Introducing django-softhyphen
New open-source Python library automates hyphenation of text, allows easy formatting of HTML in more bookish style
Today we announce the release of django-softhyphen, a free and open-source Python library for automatically hyphenating HTML text. It allows online publishers to more smoothly align copy to both the left and right margins, a practice common in print but rarely seen online.
By default, English-language HTML is aligned to the left margin, but “ragged” on the right. Let’s look at an example.
The text below is drawn from an April 21, 1946 Los Angeles Times article by Leslie Lieber titled “Gypsy Genius.” It profiles guitarist Django Reinhardt, who today is also the namesake of the Data Desk’s preferred development framework.
Django Reinhardt is a temperamental Gypsy whose deficiencies, which include illiteracy and two paralyzed fingers on his left hand, have not prevented him from becoming the most sophisticated hot-guitar player in the world.
Look at the right-hand side of the paragraph and you will see what I mean by “ragged.” That’s the style you’ll find all over the Web, including news sites like latimes.com.
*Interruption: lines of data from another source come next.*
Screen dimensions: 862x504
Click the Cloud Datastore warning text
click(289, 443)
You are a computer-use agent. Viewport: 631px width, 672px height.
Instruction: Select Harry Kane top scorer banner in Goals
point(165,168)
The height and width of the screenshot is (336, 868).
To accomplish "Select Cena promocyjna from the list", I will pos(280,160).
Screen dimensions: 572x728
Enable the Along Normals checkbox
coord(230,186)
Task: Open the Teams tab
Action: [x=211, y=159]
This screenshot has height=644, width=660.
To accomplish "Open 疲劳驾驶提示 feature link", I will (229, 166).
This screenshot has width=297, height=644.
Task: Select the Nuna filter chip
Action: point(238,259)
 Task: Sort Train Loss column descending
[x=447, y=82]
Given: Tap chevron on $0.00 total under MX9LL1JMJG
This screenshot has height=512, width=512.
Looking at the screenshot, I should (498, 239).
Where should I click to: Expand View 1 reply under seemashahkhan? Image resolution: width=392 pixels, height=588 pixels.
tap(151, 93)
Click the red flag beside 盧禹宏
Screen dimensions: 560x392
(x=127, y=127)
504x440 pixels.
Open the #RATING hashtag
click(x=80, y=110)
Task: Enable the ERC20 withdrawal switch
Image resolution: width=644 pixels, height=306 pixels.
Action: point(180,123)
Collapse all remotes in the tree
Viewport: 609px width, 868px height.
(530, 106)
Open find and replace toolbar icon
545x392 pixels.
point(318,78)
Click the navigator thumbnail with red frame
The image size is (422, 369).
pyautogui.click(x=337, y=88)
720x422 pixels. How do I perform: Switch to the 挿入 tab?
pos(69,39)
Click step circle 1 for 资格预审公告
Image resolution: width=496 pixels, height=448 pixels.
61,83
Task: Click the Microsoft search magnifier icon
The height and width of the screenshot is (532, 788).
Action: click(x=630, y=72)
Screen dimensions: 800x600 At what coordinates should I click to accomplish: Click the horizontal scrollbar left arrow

Books, magazines and newspapers, on the other hand, tend to snap to the right column as well as the left. That style is called “justified” alignment. It can be achieved in HTML by setting a paragraph’s text-align
attribute to justify
, as I have done here:
Django Reinhardt is a temperamental Gypsy whose deficiencies, which include illiteracy and two paralyzed fingers on his left hand, have not prevented him from becoming the most sophisticated hot-guitar player in the world.
This will look OK much of the time, but in some cases the space between words gets stretched out. This comes up more often as the column’s width gets narrower. Here, for instance:
Django Reinhardt is a temperamental Gypsy whose deficiencies, which include illiteracy and two paralyzed fingers on his left hand, have not prevented him from becoming the most sophisticated hot-guitar player in the world.
django-softhyphen helps address this problem by automatically hyphenating words that run up against the right margin. It scans the text and inserts the HTML entity ­
between syllables inside each word. The ­
entity, also known as a “soft hyphen,” is an instruction for the browser to insert a hyphen and line break when necessary. See it in action here:
Django Reinhardt is a temperamental Gypsy whose deficiencies, which include illiteracy and two paralyzed fingers on his left hand, have not prevented him from becoming the most sophisticated hot-guitar player in the world.
Although ­
is supported by most browsers, there are reasons why soft hyphens are a rare sight. Of course, it is inconvenient to go back through everything you write and instruct the computer where you want it to hy­phe­nate
, but that’s not all.
For one, hyphenating text doesn’t guarantee every line will look perfect. Print designers exercise more fine-grained control than a simple hyphenation hint, as seen in this demonstration of the capabilities of Adobe InDesign publishing software. The next generation of today’s HTML styling rules, known as CSS3, promises to move the Web closer to that level of control, but it will be some time before the bulk of Internet surfers use a browser that supports it.
Furthermore, the ­
tag itself has been criticized, as long ago as 1997, as being fundamentally flawed. One small but frustrating example is that if you copy and paste hyphenated HTML into other programs, like a text editor, the pasted text will sometimes appear with all the hyphenation hints spelled out, breaking up longer words into syllables.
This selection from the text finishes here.